*GIVEN ENTRIES*
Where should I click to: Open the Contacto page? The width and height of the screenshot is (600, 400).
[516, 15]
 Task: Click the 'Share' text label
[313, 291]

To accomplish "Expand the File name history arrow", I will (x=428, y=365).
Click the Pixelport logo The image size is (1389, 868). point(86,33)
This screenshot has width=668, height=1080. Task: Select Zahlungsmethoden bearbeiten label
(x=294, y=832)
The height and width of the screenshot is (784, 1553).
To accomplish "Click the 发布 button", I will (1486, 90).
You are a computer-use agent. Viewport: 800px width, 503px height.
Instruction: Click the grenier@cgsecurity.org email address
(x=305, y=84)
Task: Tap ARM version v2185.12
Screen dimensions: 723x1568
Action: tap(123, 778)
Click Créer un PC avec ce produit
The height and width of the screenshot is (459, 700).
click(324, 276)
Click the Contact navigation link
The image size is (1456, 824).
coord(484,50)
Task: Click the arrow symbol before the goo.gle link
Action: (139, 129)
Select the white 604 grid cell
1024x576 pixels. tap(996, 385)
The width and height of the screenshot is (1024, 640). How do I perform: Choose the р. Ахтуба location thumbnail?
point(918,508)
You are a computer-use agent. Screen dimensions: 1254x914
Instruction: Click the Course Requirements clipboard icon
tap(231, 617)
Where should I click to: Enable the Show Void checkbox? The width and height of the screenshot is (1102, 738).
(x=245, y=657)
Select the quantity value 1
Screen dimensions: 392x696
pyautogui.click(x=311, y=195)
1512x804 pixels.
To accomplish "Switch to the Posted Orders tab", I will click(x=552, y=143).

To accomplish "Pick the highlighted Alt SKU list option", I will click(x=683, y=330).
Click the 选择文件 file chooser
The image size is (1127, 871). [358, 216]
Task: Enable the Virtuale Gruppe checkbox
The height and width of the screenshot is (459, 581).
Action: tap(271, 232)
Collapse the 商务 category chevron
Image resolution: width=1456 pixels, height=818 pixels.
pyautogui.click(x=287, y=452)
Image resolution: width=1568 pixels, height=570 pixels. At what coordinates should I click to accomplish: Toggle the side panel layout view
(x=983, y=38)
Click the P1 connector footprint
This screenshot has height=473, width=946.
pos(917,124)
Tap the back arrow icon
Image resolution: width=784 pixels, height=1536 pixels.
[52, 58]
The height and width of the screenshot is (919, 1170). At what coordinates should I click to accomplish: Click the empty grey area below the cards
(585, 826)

*HOW TO COMPLETE THIS TASK*
When the word "computer" shows up in a line of the entries, report that line.

*SOLUTION TO THE PROBLEM*
You are a computer-use agent. Viewport: 800px width, 503px height.
You are a computer-use agent. Screen dimensions: 1254x914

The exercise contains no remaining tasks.